In your training script, initialize Pluto after setting up the distributed process group:

```python theme={null}
import pluto
import torch.distributed as dist

# Initialize distributed training
dist.init_process_group()
rank = dist.get_rank()

# Initialize Pluto - all ranks will attach to the same run
run = pluto.init(project="my-project", name="ddp-training")

# Check if this process resumed an existing run
print(f"Rank {rank}: resumed={run.resumed}, run_id={run.id}")
```

### 3. Log Metrics with Rank Prefixes

To distinguish metrics from different processes, prefix them with the rank:

```python theme={null}
# Log rank-specific metrics
run.log({f"train/loss/rank{rank}": loss})

# Or log only from rank 0 for global metrics
if rank == 0:
    run.log({"global/epoch": epoch, "global/learning_rate": lr})
```

## Complete Example

Here's a full example for a Konduktor task that runs distributed training with Pluto logging:

```yaml theme={null}
name: distributed-training-with-logging

resources:
    image_id: nvcr.io/nvidia/pytorch:23.10-py3
    accelerators: H100:8
    cpus: 60
    memory: 500
    labels:
      kueue.x-k8s.io/queue-name: user-queue

num_nodes: 2

run: |
    # (optional) Set shared run ID for all processes
    export PLUTO_RUN_ID="training-123"

    # Launch distributed training
    torchrun --nproc_per_node=$NUM_GPUS_PER_NODE \
        --nnodes=$NUM_NODES \
        --node_rank=$RANK \
        --master_addr=$MASTER_ADDR \
        --master_port=8008 \
        train.py
```

And the corresponding training script:

```python theme={null}
# train.py
import os
import pluto
import torch
import torch.distributed as dist

def main():
    # Initialize distributed
    dist.init_process_group(backend="nccl")
    rank = dist.get_rank()
    world_size = dist.get_world_size()
    local_rank = int(os.environ.get("LOCAL_RANK", 0))

    # Set device
    torch.cuda.set_device(local_rank)

    # Initialize Pluto - all processes attach to same run via PLUTO_RUN_ID
    config = {
        "world_size": world_size,
        "learning_rate": 0.001,
        "batch_size": 32,
    }
    run = pluto.init(
        project="distributed-training",
        name="ddp-experiment",
        config=config if rank == 0 else None,  # Only rank 0 sets config
    )

    # Training loop
    for epoch in range(num_epochs):
        for batch_idx, (data, target) in enumerate(train_loader):
            # ... training step ...
            loss = train_step(model, data, target)

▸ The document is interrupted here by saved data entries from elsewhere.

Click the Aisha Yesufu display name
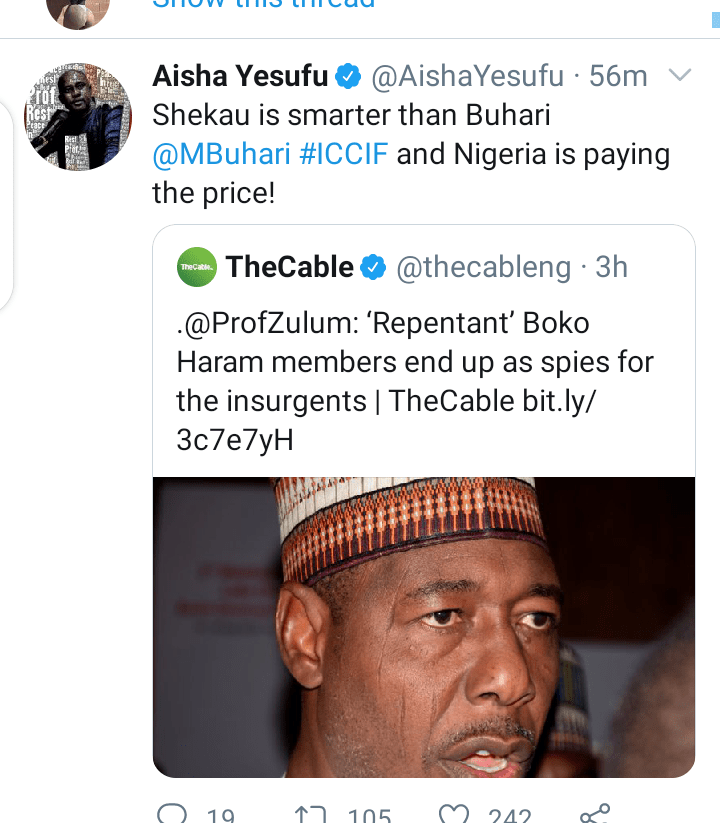 (241, 75)
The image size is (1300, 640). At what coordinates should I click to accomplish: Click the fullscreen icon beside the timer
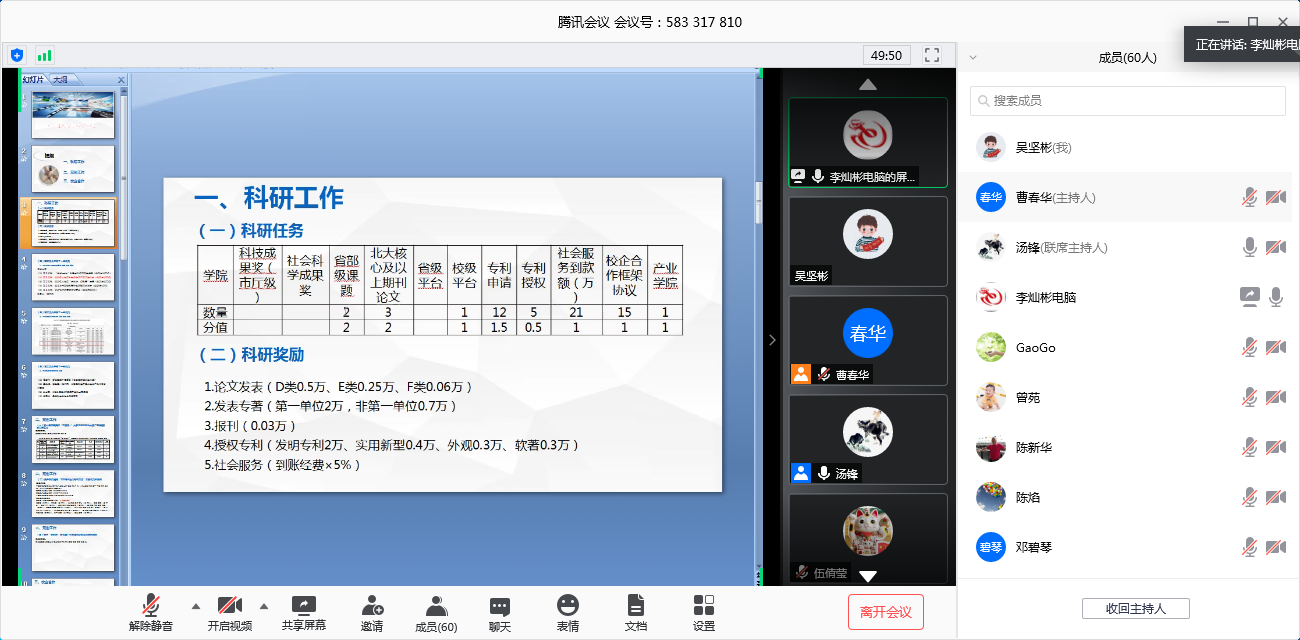(x=932, y=55)
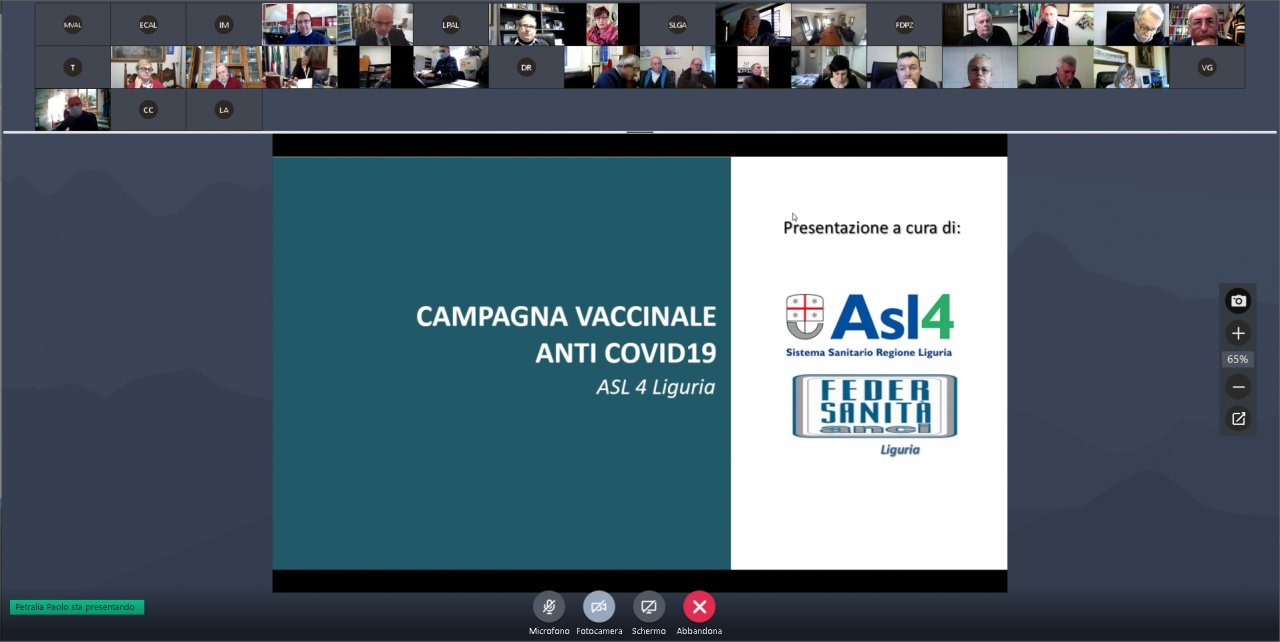
Task: Leave the meeting with the Abbandona button
Action: point(699,606)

            # Log loss from each rank
            run.log({f"train/loss/rank{rank}": loss.item()})

        # Log epoch-level metrics from rank 0
        if rank == 0:
            run.log({"train/epoch": epoch})

    run.finish()
    dist.destroy_process_group()

if __name__ == "__main__":
    main()
```

## Run Properties

The run object provides useful properties for distributed scenarios:

| Property      | Type   | Description                                        |
| ------------- | ------ | -------------------------------------------------- |
| `run.resumed` | `bool` | `True` if this process attached to an existing run |
| `run.run_id`  | `str`  | The user-provided external run ID                  |
| `run.id`      | `int`  | The server-assigned numeric run ID                 |

## Environment Variables

Pluto recognizes the following environment variables for distributed logging:

| Variable       | Description                                                |
| -------------- | ---------------------------------------------------------- |
| `PLUTO_RUN_ID` | Primary environment variable for shared run identification |
| `MLOP_RUN_ID`  | Fallback environment variable (for compatibility)          |

## Best Practices

1. **Set run\_id before launching**: Ensure `PLUTO_RUN_ID` is set before calling `torchrun` so all processes inherit the same value.
2. **Use rank prefixes**: Prefix metrics with the rank to distinguish data from different processes in the dashboard.
3. **Log config from rank 0 only**: Pass `config` only from rank 0 to avoid duplicate metadata.
4. **Unique run IDs**: Include a timestamp or UUID in your run ID to ensure each training run is distinct.
5. **`Handle the name parameter`**: The `name` parameter is only used when creating a new run. Processes that resume an existing run will ignore this parameter (a warning is logged to indicate this).